The main thrust of the meeting was for BHP to provide legal advice to the government to assist it in future talks with Bangkok.
As well as senior BHP staff, the seminar, held at the ministry was attended by Australian Ambassador Tony Kevin and Second Secretary Simon Walker. The Cambodian delegation was led by Industry Minister Pou Southirak and Under Secretary of State Nhep Bunchin, whose portfolio covers oil and gas exploration.
BHP is providing its services at the seminar free, it is thought in the hope of making an early favourable impression with the Royal Government when exploration concessions are handed out.
But a source at the seminar, which was closed to the press, said: "BHP getting down to actual drilling is a long way down the track."
As well as discussing maritime law in regard to oil exploration the meeting examined existing agreements for joint ventures between Thailand and Malaysia; Australia and Indonesia; and South Korea and Japan, according to an Industry Ministry statement.

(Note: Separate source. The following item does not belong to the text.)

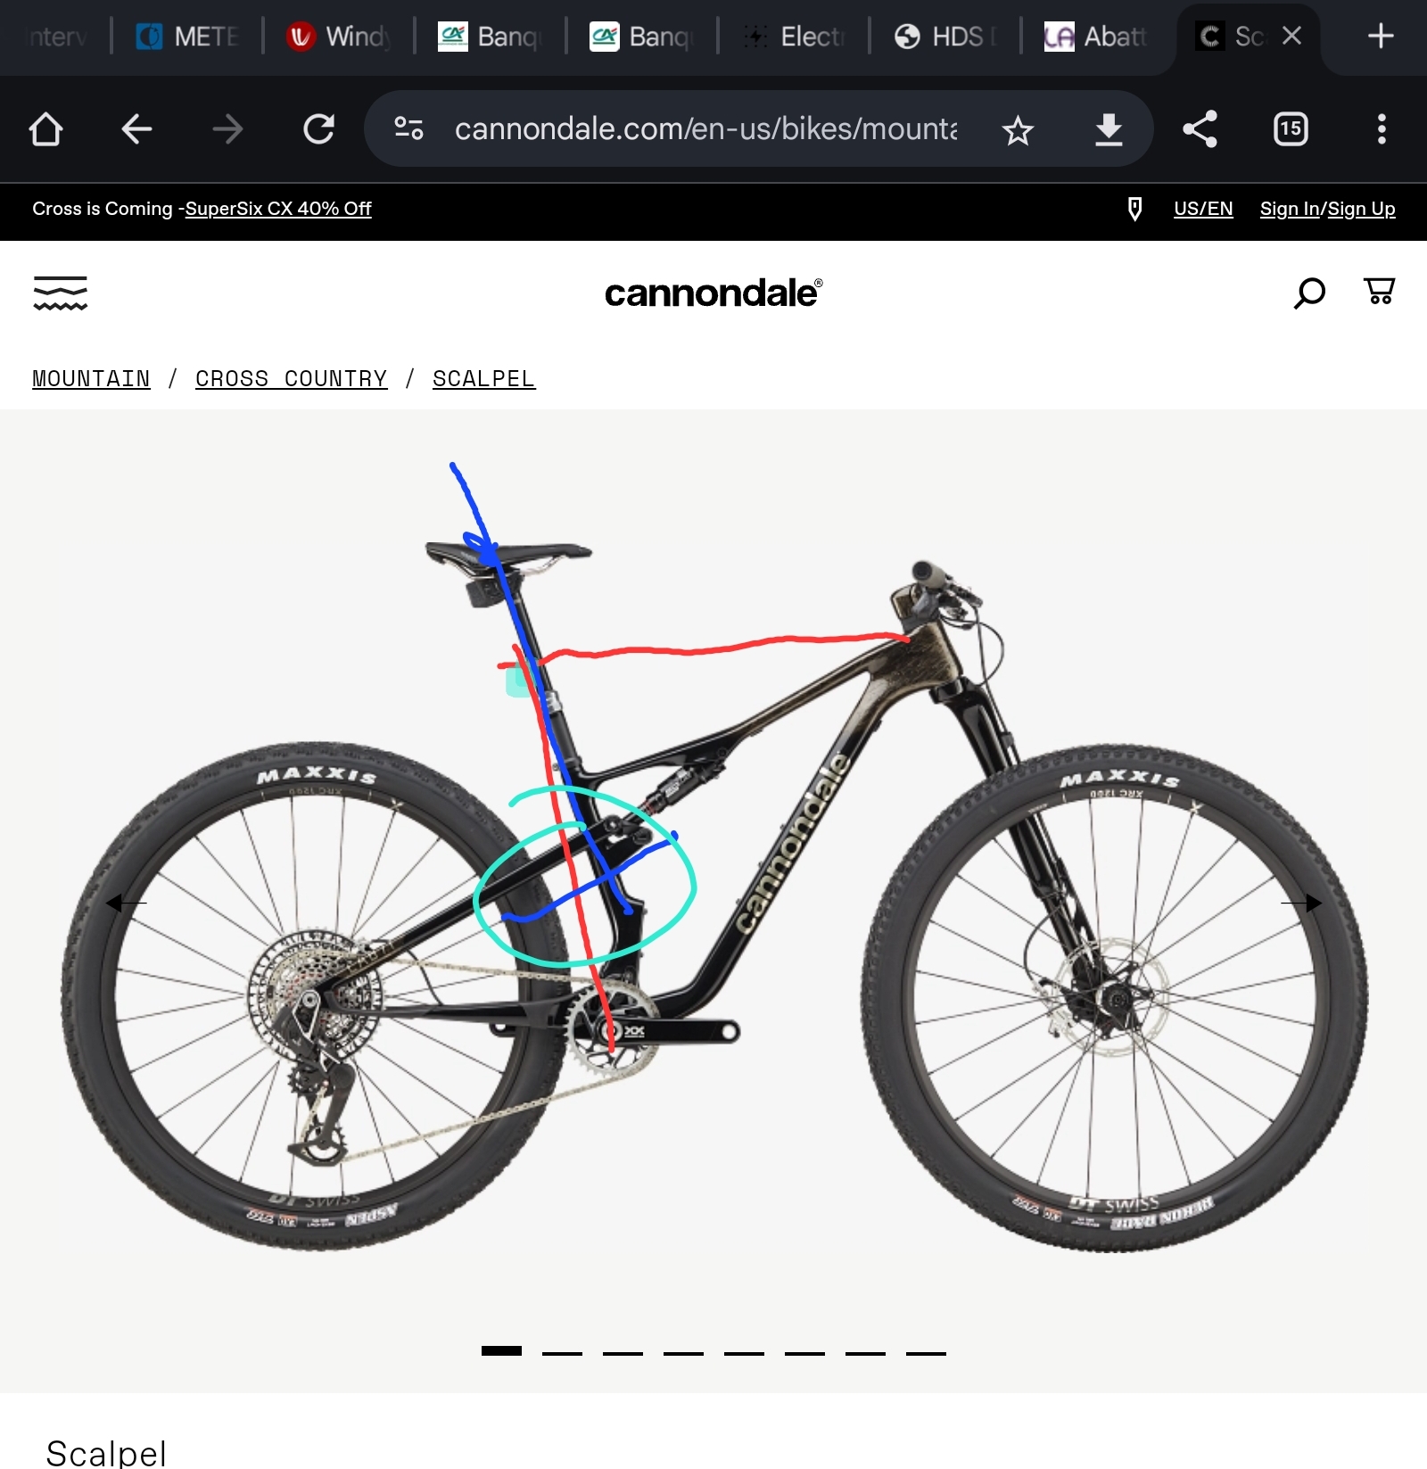Open Cannondale hamburger navigation menu

click(60, 293)
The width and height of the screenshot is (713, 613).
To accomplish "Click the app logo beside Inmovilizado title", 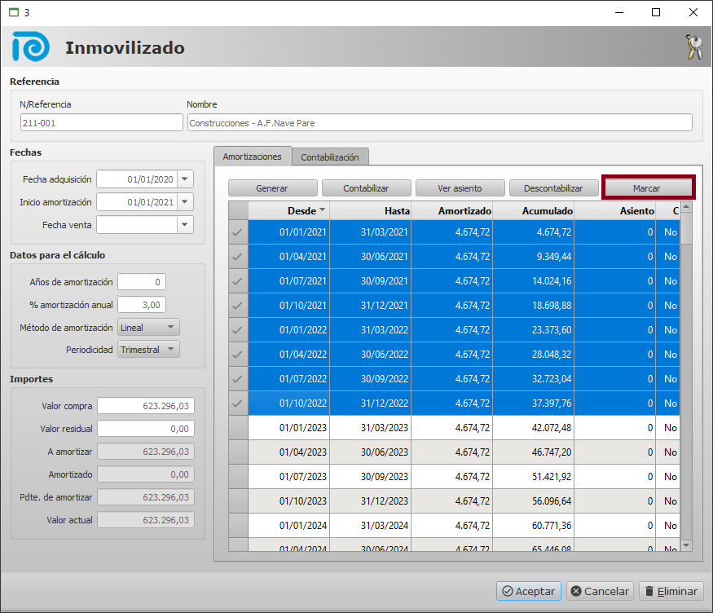I will (30, 47).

Both Cambodia and Thailand have made positive noises about resolving differences over contested waters in the Gulf of Siam to conduct joint oil and gas exploration but no substantive talks have yet been held.
The seminar marks the first official involvement in Cambodia by BHP Petroleum, a subsidiary of the giant Australian conglomerate which is increasingly looking to expand in Asia. Three senior staff attended and flew in from the Vietnam office, where the company is conducting a sizable offshore operation.
It is not known whether BHP will prepare a bid for three offshore blocks in Cambodian waters which have not undergone exploration yet.
Three exploration consortia are currently exploring four concession blocks in Cambodian waters around 150 km southwest of the port of Sihanoukville. Waters contested with Thailand extend from the western fringes of the blocks.
Both the Japanese consortium Campex and the British company Enterprise Oil have reported making non-commercial oil strikes in their concession areas.